I have problem when i add rules on iptables-1.4.3.2 :

# iptables -t nat -A PREROUTING -i tun0 -p tcp -m tcp --dport 3128 --syn -j DROP

it will show errors :

iptables v1.4.3.2:

The "nat" table is not intended for filtering, the use of DROP is therefore inhibited.

Try `iptables -h' or 'iptables --help' for more information.

What rules can i add to iptables which have same effect with rules above ?

Please Help ...

ThanksLast edited by 9dra on Wed Oct 07, 2009 8:06 am; edited 1 time in total

----------

## jomen

Don't do it in the "nat" table - (leave out the "-t nat") like the error-message says.

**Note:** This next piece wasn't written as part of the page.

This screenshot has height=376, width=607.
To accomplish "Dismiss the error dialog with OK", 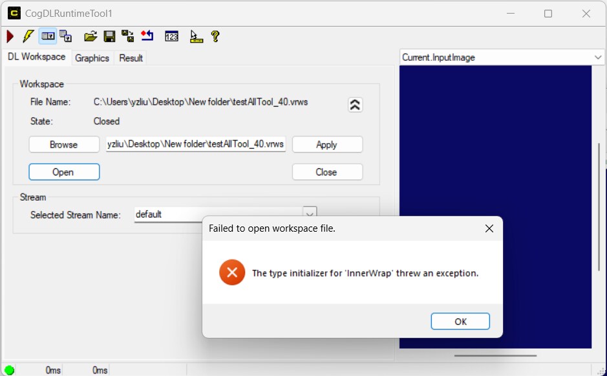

not really sure about the "same effect"...

----------

## Hu

What are you trying to deny?  Is the Squid on the firewall machine, or is it on an internal machine for which the firewall serves as a router?

----------

## 9dra

I have a router / server with chillispot on same server as proxy. When i use chillispot with proxy it will skip the authentication when i configure in mozilla-firefox using <ip proxy>:<proxy port>. And then i read on chillispot forum to configure with "iptables -t nat -A PREROUTING -i tun0 -p tcp -m tcp --dport 3128 --syn -j DROP". But now i configure with iptables-1.4.3.2 it show error like that. Because of that i searching for rules can have same effect with rules above.

----------

## Hu

Use iptables -A INPUT -i tun0 -p tcp -m tcp --dport 3128 --syn -j DROP, since the proxy is on the machine operating the firewall.

----------

## 9dra

Ok, thans. I will try it.

----------

## 9dra

it not work because it will block proxy and client cannot access. If i use -t nat to drop, it will only block manual proxy and allow transparant proxy. I get the information from here http://www.chillispot.info/chilliforum/viewtopic.php?id=189.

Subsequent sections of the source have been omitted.